Honor Roll – Private Robert Layton Short

Robert Layton Short (1924 – 7/2/1944) was the son of Gardner E. Short and Flossie C. Carmean of Milton. In 1940, at the age of 16, he was already at work at the Draper Canning Factory in town. Inducted in February of 1943, he was sent to England in 1944 prior to D-Day, the Invasion of Normandy.

It is known that Private Short was serving with the 26th Infantry Regiment, 1st Infantry Division. This unit had already seen plenty of action during the war, participating in an amphibious assault on North Africa, fighting at the Kasserine Pass, staging another amphibious assault at Gela, Sicily, and finally landing at Omaha Beach on D-Day. It is not known to me whether Private Short participated in the North African or Sicilian amphibious assaults, but it does not seem likely; nor do I know whether his unit came ashore on D-Day in the first or second wave, or landed after the beachhead had been secured. What is known is that he was KIA near St. Lo, Normandy, while serving in an anti-tank unit. At this point in the Normandy campaign, in the bocage (hedgerow) country around St. Lo, fighting was slow and murderously difficult; it would remain so until Operation Cobra enabled Allied forces to break out of the Normandy Peninsula. Another Milton soldier on the Honor Roll, Private William Marvel, was KIA during Operation Cobra.

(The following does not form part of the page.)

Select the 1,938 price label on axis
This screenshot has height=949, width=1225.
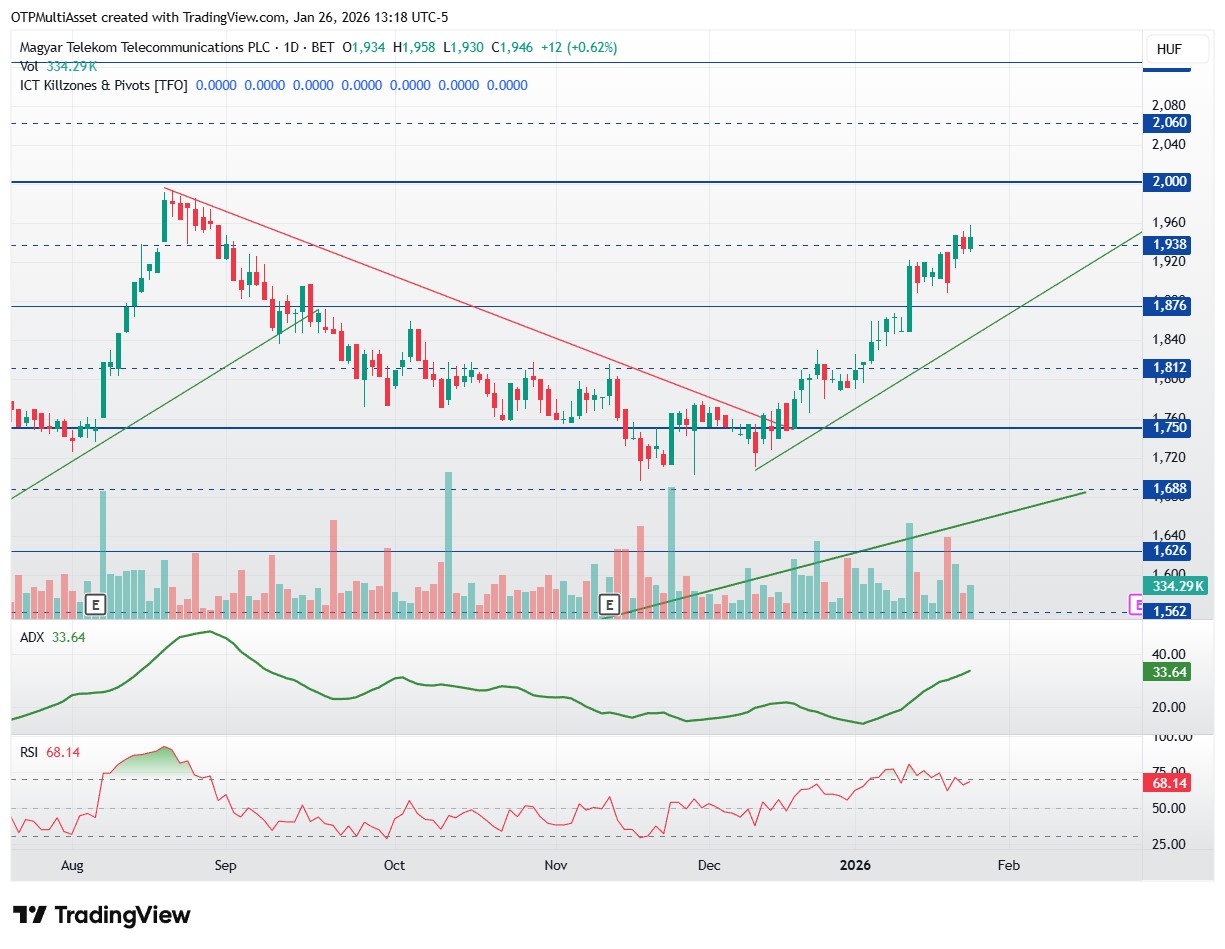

Like all too many of his fellow soldiers from Milton, Private Short was barely 20 years old at the time of his death. He was awarded a Purple Heart posthumously, and interred in the American Cemetery at Colleville-sur-Mer. This cemetery, established two days after the D-Day landings and the first to be established in France by the U.S. Army during WWII, contains the graves of 9,387 of our military dead. It was featured prominently at the beginning and the end of the movie Saving Private Ryan.

A photograph of Private Robert Layton Short’s headstone appears below

Sources

http://russpickett.com/history/dewwii.htm#r

Wikipedia

Wilmington News Journal

6 thoughts on “Honor Roll – Private Robert Layton Short

  • Robert L Short

    Thank you for the story. He’s the uncle I never met.

    • Phil Martin

      Robert, so sorry it took me this long to acknowledge your comment; I am glad that I could shed a little light on a relative that you never got to know. If you have any photographs of your uncle, please let me know; I would love to add one to his story.

    • Cathy Wooldridge

      I would love to talk with you about Ancestors.

  • Cathy Carmean Wooldridge

    I would love to see a photo of Robert and know more about him. I possibly could have a photograph of him. So many photos of my Carmean and Short families with no names and now no one to ask😞.

  • The Delaware Public Archives does have a very nice portrait of Robert Layton Short. I just added it to his Find a Grave profile.

    • Phil Martin

      Just added the image you found to the blog post about him. Thank you!